*Directions*
Only an exact repetition of the lines from the one holding "Given: Toggle Quick Mask mode button" to the end of the data is wanted, with pictures left out.

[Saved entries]
-------
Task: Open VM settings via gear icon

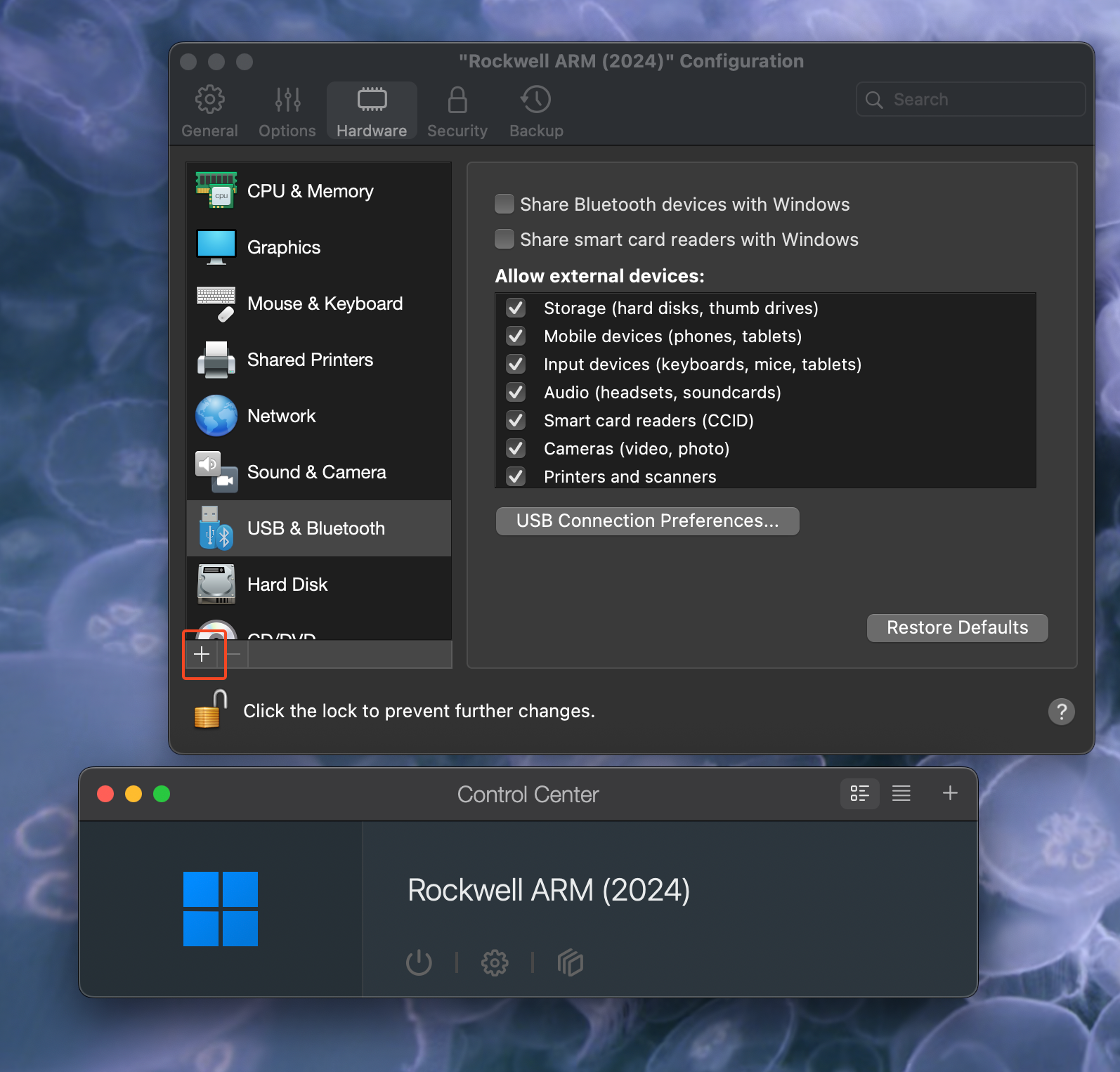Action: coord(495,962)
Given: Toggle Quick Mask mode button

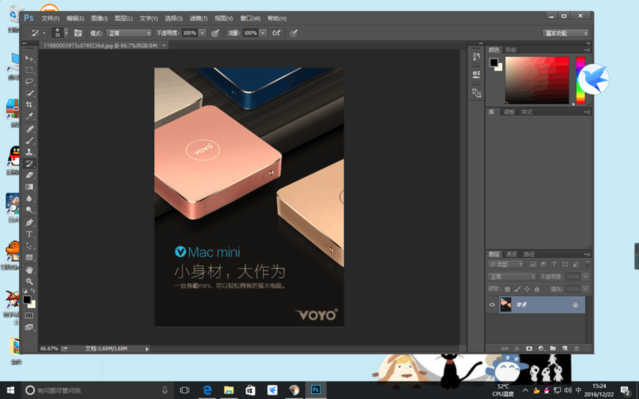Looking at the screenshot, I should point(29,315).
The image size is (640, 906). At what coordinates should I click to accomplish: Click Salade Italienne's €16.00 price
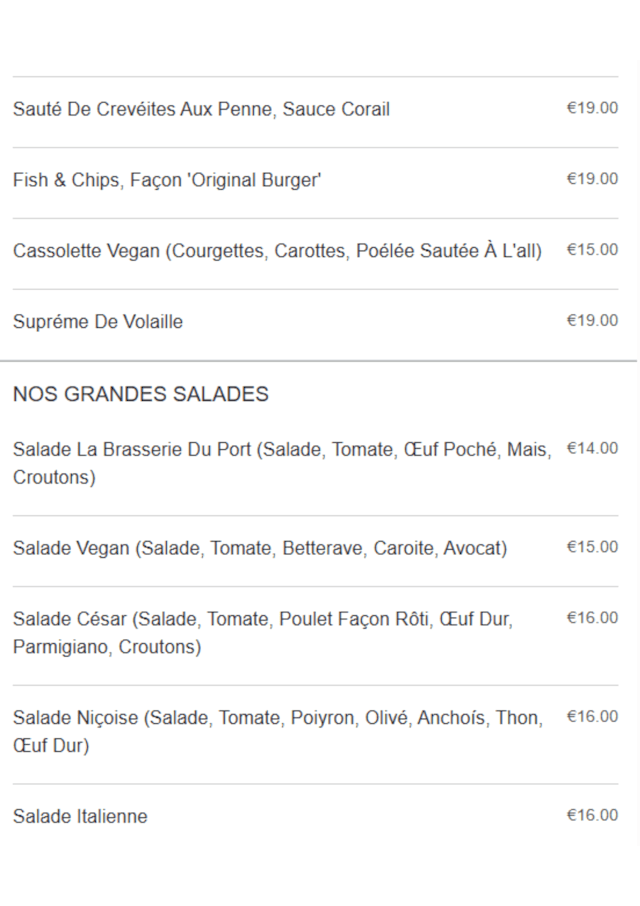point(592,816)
-------
*Exercise response*
Given: Toggle Quick Mask mode button

Looking at the screenshot, I should point(29,315).
The image size is (640, 906). At what coordinates should I click to accomplish: Click Salade Italienne's €16.00 price
point(592,816)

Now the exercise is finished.